“Thanks for submitting your payment. $350 went to interest, $0 went to principal.”
While many recent college graduates receive a similar statement after making a student loan payment, Austin Sauer isn’t your average college graduate.
When Sauer saw that message after submitting his first payment, the 27-year-old decided to tackle his $84,000 of student loan debt with gazelle-like intensity.
“So it took me 30 months to pay it completely off, and it came out to be about $3,000 per payment each month,” said Sauer, a Southeast Christian Church member. “It wasn’t that cut and dry. Sometimes it was $900 a month, sometimes it was $6,000 a month.”
After graduating with a bachelor’s degree in landscape architecture from the University of Kentucky in 2015 and landing a job in the healthcare industry, Sauer’s celebration was cut short.
“At that time, I had borrowed $75,000 in student loans,” Sauer said. “All the interest that had been accruing at 8% was getting added to the principal. By the time I started paying on it a year and a half later, it was at $84,000.”
About one-third of adults 30 and under, roughly 44.7 million people, have student loan debt.
If Sauer had made the minimum payment of $350 a month, it would have taken him about 20 years to pay off his debt
At that point, Sauer would be in his 40s, most likely with a wife and children.
“That was really the kicker,” Sauer added. “I wanted to be able to serve my wife and kids before I ever had them. I just knew whoever I was going to marry, the best way to serve them without knowing them was to try to get rid of this debt so I didn’t take it into the marriage. It wouldn’t have kept me from starting a family, but this would be a blessing in the future. That was the main driver.”
Sauer knew if he didn’t defeat this mountain of debt, his dreams, such as climbing a mountain, would die alongside it.
“I had all these dreams, ideas and goals and knew that none of them could happen because I owed so much money to somebody,” he said. “I wanted to hike the Appalachian Trail, go to Mount Kilimanjaro. I wanted to get more into photo and video work. I couldn’t risk not having that income until those loans were gone. I felt the person I wanted to be couldn’t happen unless I did something about it.”
A Christmas gift in 2015 from his brother-in-law got Sauer started on the path to becoming debt free.

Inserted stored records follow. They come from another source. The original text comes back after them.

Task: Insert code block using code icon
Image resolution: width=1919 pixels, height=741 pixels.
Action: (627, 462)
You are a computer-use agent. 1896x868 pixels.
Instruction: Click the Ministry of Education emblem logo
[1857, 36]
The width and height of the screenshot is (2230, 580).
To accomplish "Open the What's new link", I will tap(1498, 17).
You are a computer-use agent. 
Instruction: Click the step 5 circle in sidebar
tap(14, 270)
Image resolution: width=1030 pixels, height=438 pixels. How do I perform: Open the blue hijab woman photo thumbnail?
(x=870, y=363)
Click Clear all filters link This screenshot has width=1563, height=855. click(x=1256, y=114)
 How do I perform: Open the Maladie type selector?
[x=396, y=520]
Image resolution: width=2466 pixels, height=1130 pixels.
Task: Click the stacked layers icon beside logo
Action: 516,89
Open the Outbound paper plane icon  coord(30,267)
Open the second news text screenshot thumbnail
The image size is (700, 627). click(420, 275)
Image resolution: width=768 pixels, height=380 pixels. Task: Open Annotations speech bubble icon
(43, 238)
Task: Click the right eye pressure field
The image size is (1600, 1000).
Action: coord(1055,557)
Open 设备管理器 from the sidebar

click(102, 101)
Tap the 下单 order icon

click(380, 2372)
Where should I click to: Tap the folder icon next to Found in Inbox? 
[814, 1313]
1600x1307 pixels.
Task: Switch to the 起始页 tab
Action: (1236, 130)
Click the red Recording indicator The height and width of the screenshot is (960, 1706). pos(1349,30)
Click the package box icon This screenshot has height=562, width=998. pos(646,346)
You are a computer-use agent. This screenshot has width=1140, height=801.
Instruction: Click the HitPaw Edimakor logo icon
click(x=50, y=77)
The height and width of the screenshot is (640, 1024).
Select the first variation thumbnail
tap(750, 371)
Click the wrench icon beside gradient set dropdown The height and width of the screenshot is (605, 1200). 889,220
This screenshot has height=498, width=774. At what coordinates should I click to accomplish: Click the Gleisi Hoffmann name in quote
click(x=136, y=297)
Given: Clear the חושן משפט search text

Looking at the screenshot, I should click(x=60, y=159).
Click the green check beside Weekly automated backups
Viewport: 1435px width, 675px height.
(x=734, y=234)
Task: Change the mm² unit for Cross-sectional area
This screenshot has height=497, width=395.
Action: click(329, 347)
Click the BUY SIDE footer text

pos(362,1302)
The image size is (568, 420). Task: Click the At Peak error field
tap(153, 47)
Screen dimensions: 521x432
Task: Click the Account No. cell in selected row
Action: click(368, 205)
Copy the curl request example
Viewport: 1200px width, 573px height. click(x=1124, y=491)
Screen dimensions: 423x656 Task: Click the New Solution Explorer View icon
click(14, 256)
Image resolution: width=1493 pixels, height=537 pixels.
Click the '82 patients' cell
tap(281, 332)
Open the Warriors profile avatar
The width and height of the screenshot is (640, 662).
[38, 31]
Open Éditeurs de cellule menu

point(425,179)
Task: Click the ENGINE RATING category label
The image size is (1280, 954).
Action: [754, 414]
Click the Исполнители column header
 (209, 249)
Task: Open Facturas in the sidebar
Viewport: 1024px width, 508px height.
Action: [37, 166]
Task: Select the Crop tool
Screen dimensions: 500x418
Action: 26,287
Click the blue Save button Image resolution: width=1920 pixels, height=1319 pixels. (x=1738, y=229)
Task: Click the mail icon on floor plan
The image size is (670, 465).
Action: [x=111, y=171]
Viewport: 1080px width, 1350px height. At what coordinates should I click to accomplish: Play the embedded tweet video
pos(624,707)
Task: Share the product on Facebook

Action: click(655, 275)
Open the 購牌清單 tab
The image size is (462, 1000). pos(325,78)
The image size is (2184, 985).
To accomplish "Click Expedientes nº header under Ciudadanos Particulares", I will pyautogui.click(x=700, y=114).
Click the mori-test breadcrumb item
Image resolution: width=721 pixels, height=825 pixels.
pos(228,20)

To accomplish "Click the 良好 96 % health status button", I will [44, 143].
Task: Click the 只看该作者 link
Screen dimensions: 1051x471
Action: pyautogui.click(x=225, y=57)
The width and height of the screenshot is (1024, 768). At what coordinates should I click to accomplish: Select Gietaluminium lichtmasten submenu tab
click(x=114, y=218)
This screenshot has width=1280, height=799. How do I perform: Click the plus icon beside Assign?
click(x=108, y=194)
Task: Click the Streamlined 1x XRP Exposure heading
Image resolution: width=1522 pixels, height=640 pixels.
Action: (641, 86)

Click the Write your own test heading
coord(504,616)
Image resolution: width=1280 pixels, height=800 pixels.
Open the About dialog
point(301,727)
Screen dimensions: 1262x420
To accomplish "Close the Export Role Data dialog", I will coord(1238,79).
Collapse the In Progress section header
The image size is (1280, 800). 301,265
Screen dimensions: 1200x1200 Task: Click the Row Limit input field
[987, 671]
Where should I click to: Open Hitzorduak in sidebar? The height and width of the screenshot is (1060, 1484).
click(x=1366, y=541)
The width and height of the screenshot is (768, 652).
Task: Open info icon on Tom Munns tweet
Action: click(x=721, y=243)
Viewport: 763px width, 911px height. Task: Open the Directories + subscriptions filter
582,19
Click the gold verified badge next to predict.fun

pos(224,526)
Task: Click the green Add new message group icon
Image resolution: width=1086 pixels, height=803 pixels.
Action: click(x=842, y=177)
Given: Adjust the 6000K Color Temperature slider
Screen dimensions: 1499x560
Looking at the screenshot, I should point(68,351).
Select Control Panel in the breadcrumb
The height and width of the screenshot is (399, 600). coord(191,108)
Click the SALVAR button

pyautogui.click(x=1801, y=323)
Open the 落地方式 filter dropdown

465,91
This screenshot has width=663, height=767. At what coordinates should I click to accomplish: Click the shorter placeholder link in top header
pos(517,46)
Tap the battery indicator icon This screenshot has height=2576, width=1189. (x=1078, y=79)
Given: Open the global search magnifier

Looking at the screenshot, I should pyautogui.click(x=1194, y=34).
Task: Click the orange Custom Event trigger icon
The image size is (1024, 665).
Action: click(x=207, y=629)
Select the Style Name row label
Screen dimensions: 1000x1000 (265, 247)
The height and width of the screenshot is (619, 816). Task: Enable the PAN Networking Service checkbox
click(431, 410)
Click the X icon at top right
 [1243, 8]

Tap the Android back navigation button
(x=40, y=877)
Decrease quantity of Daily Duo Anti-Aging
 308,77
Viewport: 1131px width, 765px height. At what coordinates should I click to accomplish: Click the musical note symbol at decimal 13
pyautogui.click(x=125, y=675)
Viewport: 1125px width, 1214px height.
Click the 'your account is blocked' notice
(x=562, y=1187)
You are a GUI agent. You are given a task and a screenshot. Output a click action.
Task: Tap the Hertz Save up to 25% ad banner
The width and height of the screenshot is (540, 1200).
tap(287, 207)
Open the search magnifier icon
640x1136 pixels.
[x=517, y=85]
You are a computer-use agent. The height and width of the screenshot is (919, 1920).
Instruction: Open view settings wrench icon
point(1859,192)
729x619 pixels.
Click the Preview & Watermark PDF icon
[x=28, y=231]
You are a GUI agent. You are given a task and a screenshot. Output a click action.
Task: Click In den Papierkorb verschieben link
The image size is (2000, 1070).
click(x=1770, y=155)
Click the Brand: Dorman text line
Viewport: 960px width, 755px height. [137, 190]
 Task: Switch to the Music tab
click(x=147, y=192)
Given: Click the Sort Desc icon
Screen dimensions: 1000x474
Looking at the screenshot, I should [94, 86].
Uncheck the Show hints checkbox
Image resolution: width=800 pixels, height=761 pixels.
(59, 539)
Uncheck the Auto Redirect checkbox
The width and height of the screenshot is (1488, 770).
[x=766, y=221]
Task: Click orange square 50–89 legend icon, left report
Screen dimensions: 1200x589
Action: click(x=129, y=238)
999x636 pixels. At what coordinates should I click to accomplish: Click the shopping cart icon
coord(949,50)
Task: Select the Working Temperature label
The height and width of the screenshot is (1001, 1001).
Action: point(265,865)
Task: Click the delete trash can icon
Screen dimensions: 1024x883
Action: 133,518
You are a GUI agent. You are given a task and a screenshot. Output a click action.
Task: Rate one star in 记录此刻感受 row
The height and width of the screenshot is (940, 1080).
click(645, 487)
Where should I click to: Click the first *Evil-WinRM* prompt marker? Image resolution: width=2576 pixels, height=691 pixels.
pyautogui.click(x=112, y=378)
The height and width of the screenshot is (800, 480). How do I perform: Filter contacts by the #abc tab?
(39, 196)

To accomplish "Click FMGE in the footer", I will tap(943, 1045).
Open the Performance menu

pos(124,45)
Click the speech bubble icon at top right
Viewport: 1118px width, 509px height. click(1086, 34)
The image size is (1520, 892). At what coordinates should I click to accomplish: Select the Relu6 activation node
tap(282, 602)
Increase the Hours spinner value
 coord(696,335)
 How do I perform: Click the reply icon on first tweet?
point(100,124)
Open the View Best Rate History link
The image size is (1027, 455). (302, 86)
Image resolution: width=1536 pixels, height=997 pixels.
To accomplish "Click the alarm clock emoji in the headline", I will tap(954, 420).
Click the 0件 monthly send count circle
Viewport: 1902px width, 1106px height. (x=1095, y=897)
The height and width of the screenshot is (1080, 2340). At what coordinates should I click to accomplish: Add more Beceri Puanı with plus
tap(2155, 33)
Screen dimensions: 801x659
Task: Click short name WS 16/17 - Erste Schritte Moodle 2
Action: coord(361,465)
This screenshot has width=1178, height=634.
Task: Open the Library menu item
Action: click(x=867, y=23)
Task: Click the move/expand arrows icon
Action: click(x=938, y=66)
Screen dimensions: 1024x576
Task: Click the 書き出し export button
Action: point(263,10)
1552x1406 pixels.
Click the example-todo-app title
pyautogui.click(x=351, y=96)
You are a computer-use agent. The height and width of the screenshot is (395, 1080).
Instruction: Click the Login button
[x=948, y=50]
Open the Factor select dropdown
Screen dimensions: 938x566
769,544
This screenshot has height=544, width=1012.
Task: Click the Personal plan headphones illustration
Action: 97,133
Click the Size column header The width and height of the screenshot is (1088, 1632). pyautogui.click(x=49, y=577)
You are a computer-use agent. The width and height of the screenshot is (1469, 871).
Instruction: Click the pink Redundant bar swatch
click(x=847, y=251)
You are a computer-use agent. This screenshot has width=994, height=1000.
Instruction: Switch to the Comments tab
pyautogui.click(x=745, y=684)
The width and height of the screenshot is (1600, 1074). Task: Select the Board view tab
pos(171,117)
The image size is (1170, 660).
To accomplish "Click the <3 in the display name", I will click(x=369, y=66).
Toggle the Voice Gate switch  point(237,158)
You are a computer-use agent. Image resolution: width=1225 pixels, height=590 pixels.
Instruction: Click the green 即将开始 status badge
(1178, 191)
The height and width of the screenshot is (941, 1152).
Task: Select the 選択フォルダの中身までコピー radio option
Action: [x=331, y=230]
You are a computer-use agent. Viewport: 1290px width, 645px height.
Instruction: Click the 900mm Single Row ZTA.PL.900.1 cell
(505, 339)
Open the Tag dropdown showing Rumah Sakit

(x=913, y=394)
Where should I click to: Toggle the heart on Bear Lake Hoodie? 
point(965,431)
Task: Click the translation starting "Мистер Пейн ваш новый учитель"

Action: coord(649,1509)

“My brother-in-law gave me a Dave Ramsey book for Christmas,” Sauer said. “It was kind of like my brother-in-law and sister were saying, ‘You have this huge hole, and we’re more scared for you than you are.’ I was like, ‘Yea, I think you are.’ I was definitely scared, but I just thought I was going to have it for a long time and make minimum payments. They were like, ‘You need to get rid of this as soon as possible.’”
Sauer started diving into Dave Ramsey’s “Total Money Makeover” and listening to his podcast.
“I spent the next six months at work listening to the podcast every day and getting inspired,” Sauer added. “Literally just listening to people’s success stories as I’m sitting at a 9 to 5 job that I don’t like with a debt that I can’t touch because I’m not making enough. I was like, ‘Things have to change. I can’t sit in this job. It’s not even what I like doing.’”
Sauer then searched for a higher paying job and was in the right place at the right time.
In September 2016, he got a job in medical sales that paid well and included bonus incentives.
He drove around central Kentucky and listened to countless commercials to cut costs rather than pay monthly music subscription fees.
“I canceled all subscription-based monthly expenses like Netflix, Hulu, Spotify, Pandora, Apple Music and cable,” he said. “I was in the car for six hours a day, and I was listening to a bunch of commercials on Pandora. That may have saved me only a little each month, which is nothing, but it was a constant reminder of the small things I could sacrifice for the bigger goal. It was just being willing to say ‘no’ to those things that I could afford.”
While he didn’t ignore his coffee cravings or change his food habits because he was on the go most days, Sauer ultimately saw his debt decrease little by little.
“I started paying aggressively in January 2017,” he added. “The balance was at $84,000. I paid $1,000 on it and it went to $83,000 and I was like, ‘That was pretty cool.’ It was the first time I had seen the balance change.”
The best part of Sauer’s story is in the process of paying off his debt he found Christ, who died on the cross to pay off our debt of sin.
“So I graduated college, had all that debt, had a job I didn’t like, wasn’t making any money, and I wouldn’t say I was depressed, but I was pretty low,” Sauer said. “So it was the combination of this burden that I felt like I had no control over that brought me to Jesus. The cool thing is this was my testimony to Jesus. Everything Dave Ramsey said, he somehow tied it to Christianity, and I was hearing all these debt-free stories that tied back to Jesus. I was like, ‘I need that. I’m so empty. I have no control. I want to give all that away.’ I didn’t even know what that meant.”
Sauer got connected to Southeast three years ago because he was interested in a girl who was involved with the College-Age Ministry.
He met a couple of people in CAM and ended up hanging around and giving his life to Christ.
After getting out of debt, Sauer quit his job in medical sales and now works as a professional photographer.